The next book I’m writing concerns Latvia, my family history with that place, my time spent there in 2007 and 2009.  I have a friend there who shares my name, Ieva in Latvian, a soul-sister, and we’ve been out of touch until yesterday, for months.  Her life has also utterly changed.  The last time I saw her, she was single, carefree, living in a tiny apartment in the city of Ventspils, riding a bike everywhere, working at the writers’ residency where I was staying.  I don’t know how old she is, exactly, only that she’s much younger than I am years, but it didn’t seem to matter in our friendship.  It’s a friendship conducted in the Latvian language.  A friendship unplanned, that arose in action, a common love of riding bicycles, basically. 

Latvian was my first language, but because I grew up in a town with no other Latvians, it got stunted, stuck in its childish form.  There are many ideas and emotions I stumble to express in Latvian.  And so my friendship with Ieva, which is carried out solely in Latvian (though she knows English well), emerged between sentences and words.  I hesitate to explain it any further.  Except to say, my friendship with her is as spontaneous the old garden sight here on the land.  Laid to rest for a time, still, food plants spontaneously arise (from dispersed seeds):  tomatoes, eggplant, fennel, cilantro, sweet potato, parsley, basil, pushing up among weeds. 

Since we saw each other last, Ieva’s given birth to twin boys.  She’s a mom.  When I wrote to her today, in Latvian, I realized that my study of the language was one of the things that had fallen away from my life.  I was a rusty hinge.  My writing felt tortured in its awkwardness.  I don’t even know how to properly say “I miss you”  to her. It feels like I’m squeezing my thoughts through a meat grinder, and they’re coming out as mangled sentences.  And I know I want to go back to Latvia again.  I want to see my friend.  I want to write again, there, in one of the tiny rooms overlooking the square, and sit at night with Ieva and another friend Maira, translating our work, from one language to the other.

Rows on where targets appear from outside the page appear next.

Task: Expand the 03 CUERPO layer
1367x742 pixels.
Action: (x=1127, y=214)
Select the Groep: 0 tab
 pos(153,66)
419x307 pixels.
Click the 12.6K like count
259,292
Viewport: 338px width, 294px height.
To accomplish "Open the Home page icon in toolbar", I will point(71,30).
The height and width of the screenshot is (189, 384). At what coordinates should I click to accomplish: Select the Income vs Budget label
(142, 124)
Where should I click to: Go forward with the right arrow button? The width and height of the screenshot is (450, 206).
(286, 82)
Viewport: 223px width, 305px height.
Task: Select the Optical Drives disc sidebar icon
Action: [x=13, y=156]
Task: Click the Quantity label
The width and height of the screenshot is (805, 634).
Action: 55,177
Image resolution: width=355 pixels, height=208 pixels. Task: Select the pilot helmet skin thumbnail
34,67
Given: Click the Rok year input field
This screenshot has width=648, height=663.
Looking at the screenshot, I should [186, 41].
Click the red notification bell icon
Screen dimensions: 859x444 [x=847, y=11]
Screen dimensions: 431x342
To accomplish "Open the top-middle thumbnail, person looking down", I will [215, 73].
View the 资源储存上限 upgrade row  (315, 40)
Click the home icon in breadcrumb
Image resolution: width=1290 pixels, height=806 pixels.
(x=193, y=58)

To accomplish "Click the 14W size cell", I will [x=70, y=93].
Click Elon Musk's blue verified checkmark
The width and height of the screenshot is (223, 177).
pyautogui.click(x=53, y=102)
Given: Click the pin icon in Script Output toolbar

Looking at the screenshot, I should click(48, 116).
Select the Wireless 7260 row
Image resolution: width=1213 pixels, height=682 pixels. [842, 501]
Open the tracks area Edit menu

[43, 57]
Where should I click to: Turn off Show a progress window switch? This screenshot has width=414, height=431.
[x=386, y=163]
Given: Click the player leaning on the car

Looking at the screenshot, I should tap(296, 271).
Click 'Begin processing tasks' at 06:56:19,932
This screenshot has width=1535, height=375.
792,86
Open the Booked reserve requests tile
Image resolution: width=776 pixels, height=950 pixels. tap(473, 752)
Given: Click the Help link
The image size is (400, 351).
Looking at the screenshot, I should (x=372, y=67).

There’s a way those humpback appear, suddenly, breathing in the cove, unpredictable, spontaneous.  At least that’s how it appears to me, the listener.  I lie in bed in the dark, and out of silence, breath arises, the most natural thing in the world.  I’m used to grasping at things, not just desire, but fear, too.  I become hitch-hiker to that whisper that threads its way into my ear in the night.  But there’s another way, a balance between planning, resolving, intending, and listening for what arises, what beckons.  When I was running last night, thinking about the great white shark someone spotted off the islands recently, a sentence arose inside me:  We identify animals by the qualities we value.  A friend told me he heard of a man who free-dives with great white sharks.  He touches them, swims with them.  Who is the animal he’s come to know?  How we react to animals reflects what we value.  Fierceness, slyness, meekness, calm, resolve. 

Through the whales, the ocean is breathing and speaking in the night, a language between words and sentences, a language all its own.